I ricercatori di IBM X-Force hanno scoperto un nuovo malware, chiamato Slopoly, che sembra essere stato creato utilizzando l’intelligenza artificiale generativa. Il malware è stato utilizzato in un attacco tramite il ransomware Interlock e ha permesso agli aggressori di rimanere nel sistema compromesso per oltre una settimana e di rubare dati.
Secondo gli esperti, l’attacco è iniziato con tecniche di ingegneria sociale e ClickFix, e in seguito gli hacker hanno installato la backdoor Slopoly, uno script PowerShell che funge da client per un framework C2, sul sistema della vittima.
Gli esperti hanno esaminato questo script e hanno trovato chiari indizi che fosse stato scritto utilizzando un modello linguistico esteso (LLM): commenti dettagliati nel codice, registrazione strutturata, gestione degli errori appropriata e nomi di variabili chiari. Questo è altamente insolito per un malware scritto da un essere umano.

I ricercatori hanno collegato l’attacco al gruppo Hive0163, motivato da interessi economici e specializzato in estorsioni, furti di dati su larga scala e ransomware.
Gli analisti notano, tuttavia, che Slopoly non è un malware tecnicamente avanzato. Sebbene i commenti dello script lo descrivano come un “Client di persistenza C2 polimorfico”, i ricercatori non hanno riscontrato alcuna capacità polimorfica: lo script non è in grado di modificare il proprio codice durante l’esecuzione. Tuttavia, il generatore di Slopoly può creare nuove istanze con valori di configurazione e nomi di funzioni casuali.
Il malware si nasconde in C:ProgramDataMicrosoftWindowsRuntime e può raccogliere informazioni di sistema, inviare richieste heartbeat al server di comando e controllo ogni 30 secondi, interrogare il server per ricevere comandi ogni 50 secondi, eseguire i comandi ricevuti tramite cmd.exe e inviare i risultati ai suoi operatori. Il malware persiste nel sistema utilizzando un’attività pianificata denominata “Runtime Broker”.
I comandi supportati dal malware includono il download e l’esecuzione di payload EXE, DLL e JavaScript, l’esecuzione di comandi shell, la modifica dell’intervallo tra le richieste, l’aggiornamento di se stesso e la terminazione del proprio processo.
Oltre a Slopoly, l’attacco scoperto ha utilizzato anche le backdoor NodeSnake e InterlockRAT. Il ransomware Interlock stesso è stato distribuito tramite il downloader JunkFiction come file Windows a 64 bit, eseguibile come attività pianificata con privilegi di sistema. Il malware utilizza l’API di Gestione riavvio di Windows per sbloccare i file occupati e aggiunge le estensioni .!NT3RLOCK o .int3R1Ock ai file crittografati.

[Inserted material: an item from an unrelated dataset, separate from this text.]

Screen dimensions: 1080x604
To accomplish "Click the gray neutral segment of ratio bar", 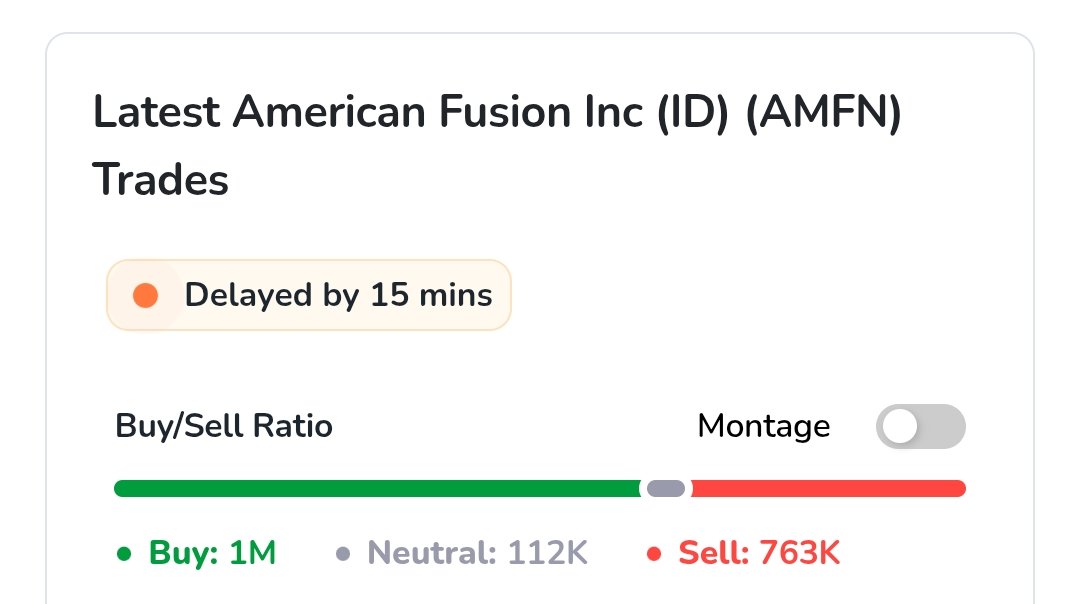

Il gruppo Interlock è emerso nel 2024 ed è stato uno dei primi a utilizzare gli attacchi ClickFix , così come la loro variante FileFix.
Secondo i ricercatori, Hive0163 potrebbe essere collegato agli sviluppatori dei malware Broomstick, SocksShell, PortStarter e SystemBC, nonché agli operatori del ransomware Rhysida.